The second point of criteria that I would like to highlight upon, is the way Christopher Nolan views a troubled man such as Batman. Unlike many others who see Batman in a black and white fashion, holding on to the thought that he is either a bright inspiration to the city of Gotham or a bad influence, Christopher Nolan has a unique approach to the masked vigilante: "As we looked through the comics, there was this fascinating idea that Batman's presence in Gotham actually attracts criminals to Gotham, attracts lunacy," he said. "When you're dealing with questionable notions like people taking the law into their own hands, you really have to ask, where does that lead? That's what makes the character so dark, because he expresses vengeful desire," (Halbfinger). I find it intriguing that Batman can be seen in so many varying lights, that one minute he can be seen as a hero and the influence that Gotham needs to turn their city around but the next, he's simply a criminal fighting other criminals and that he is no better than the Joker himself; In the words of Commissioner Gordon, "he's the hero Gotham deserves, but not the one that it needs right now," (The Dark Knight: Memorable Quotes. IMDB).

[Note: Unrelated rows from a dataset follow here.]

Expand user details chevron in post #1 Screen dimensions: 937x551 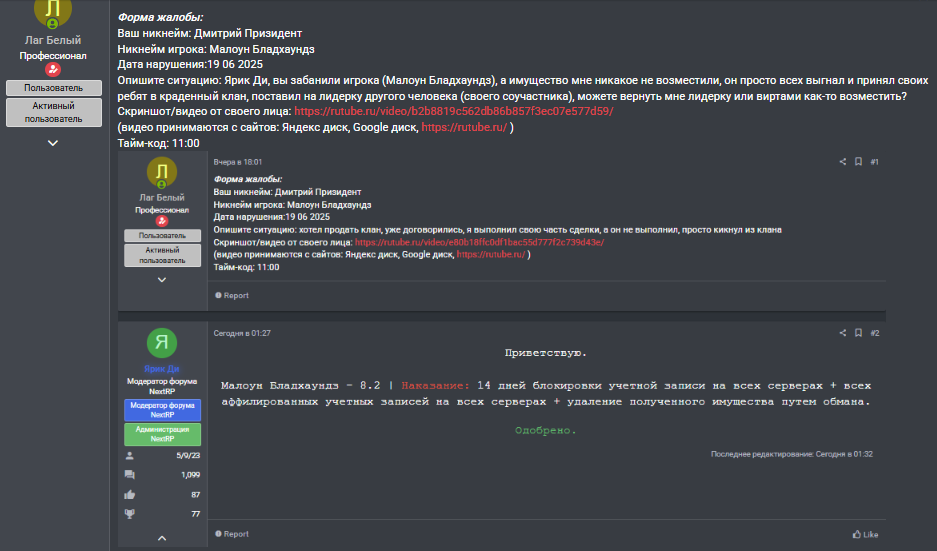point(162,280)
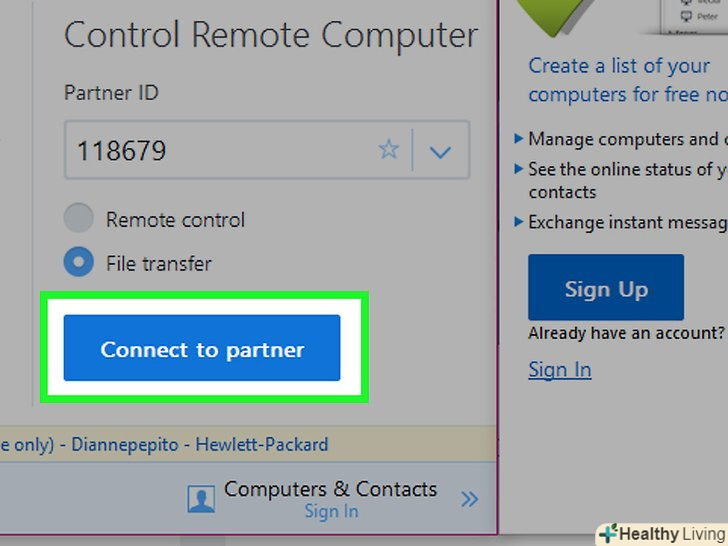Open the Partner ID history dropdown arrow

[x=440, y=151]
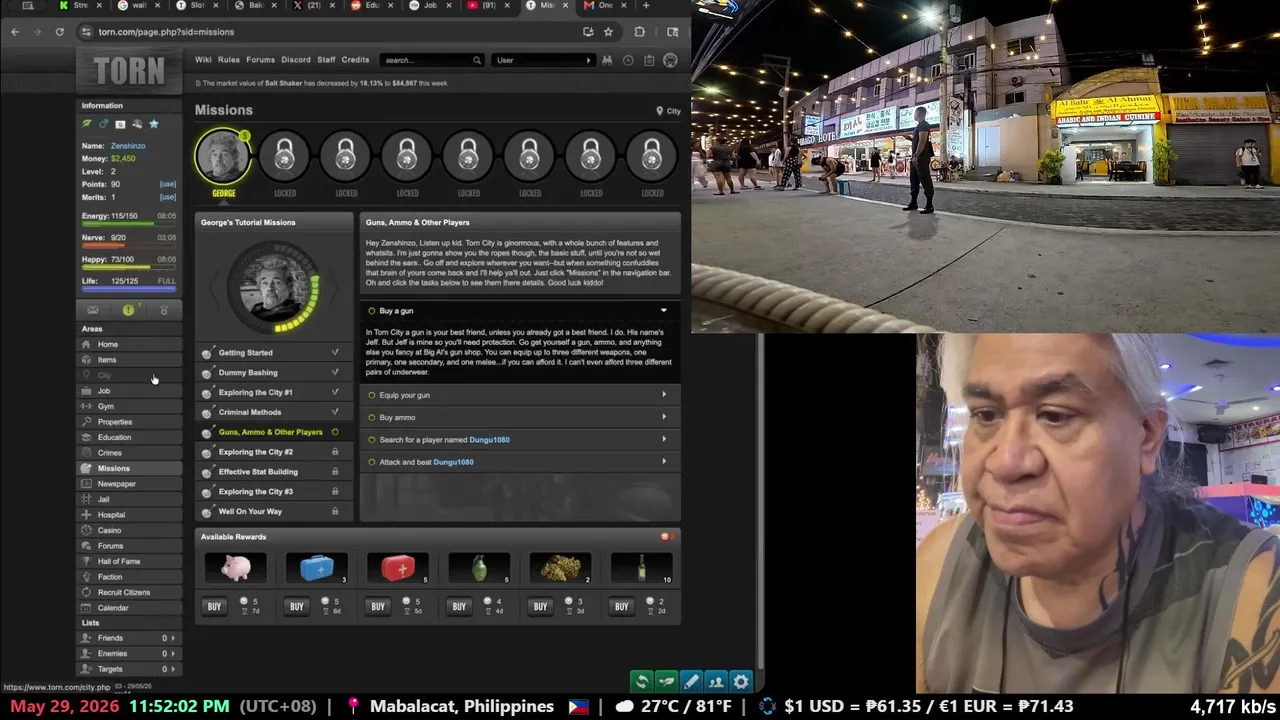
Task: Click the Torn search input field
Action: click(430, 60)
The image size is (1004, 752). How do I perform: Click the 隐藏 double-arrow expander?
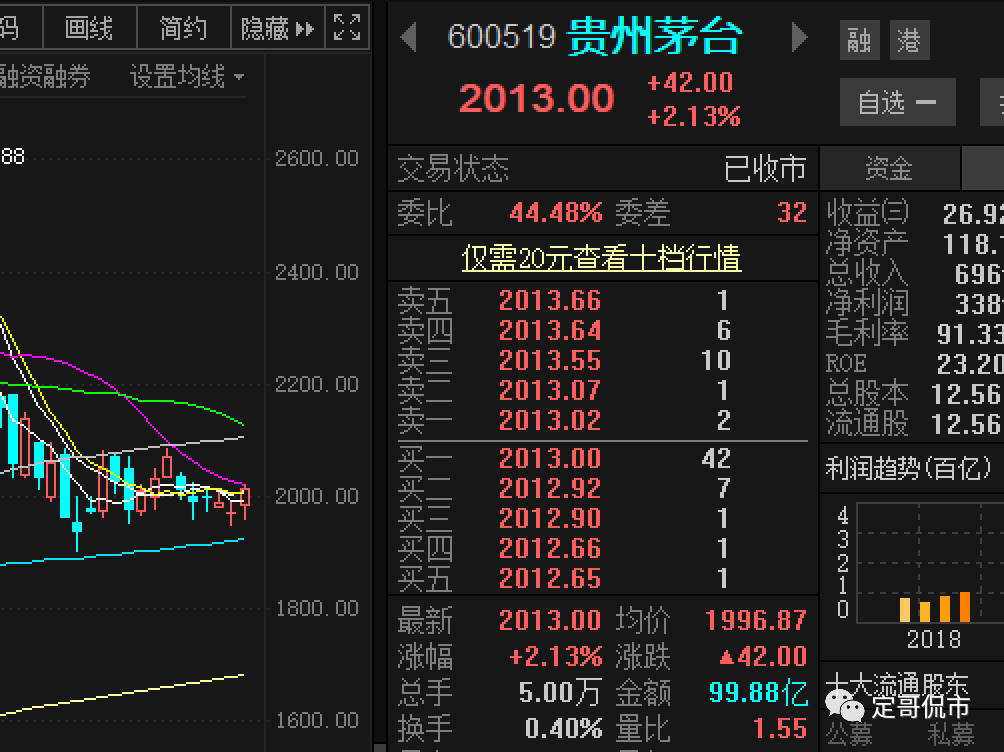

One of the aspects that this film exerts that makes it truly memorable, also another well made criteria, is the fact that Christopher Nolan tirelessly referred the origins of Batman throughout his installments of it. If there was a detail thrown in for the audience's enjoyment, such as Maggie Gyllenhaal's fictional character Rachel whose only appearance is made in the movie, it was simply there to tie the loose ends of the story together rather than implying that she was a character inside of the comic books. Nolan stays true to who Bruce Wayne was as a child as well as who he has become as an adult throughout the storyline that he has created, as well as the effects that Gary Oldman's character Commissioner Gordon and his numerous foes have on him during his day-to-day life. "The Dark Knight," is a rich tale filled with explosions, romance and suspense, above all giving a nod of the head to where the series started out all that time ago. He took a chance and instead of directing the movie and all the while adding in mindless humor, he decided to take it in a more serious route and showed the caped crusader's fans a look into Bruce Wayne's troubled head; needless to say, it knocked the socks right off of critics and naysayers, so when the third movie comes out this summer, what does one lose by going to see it but their bad expectations?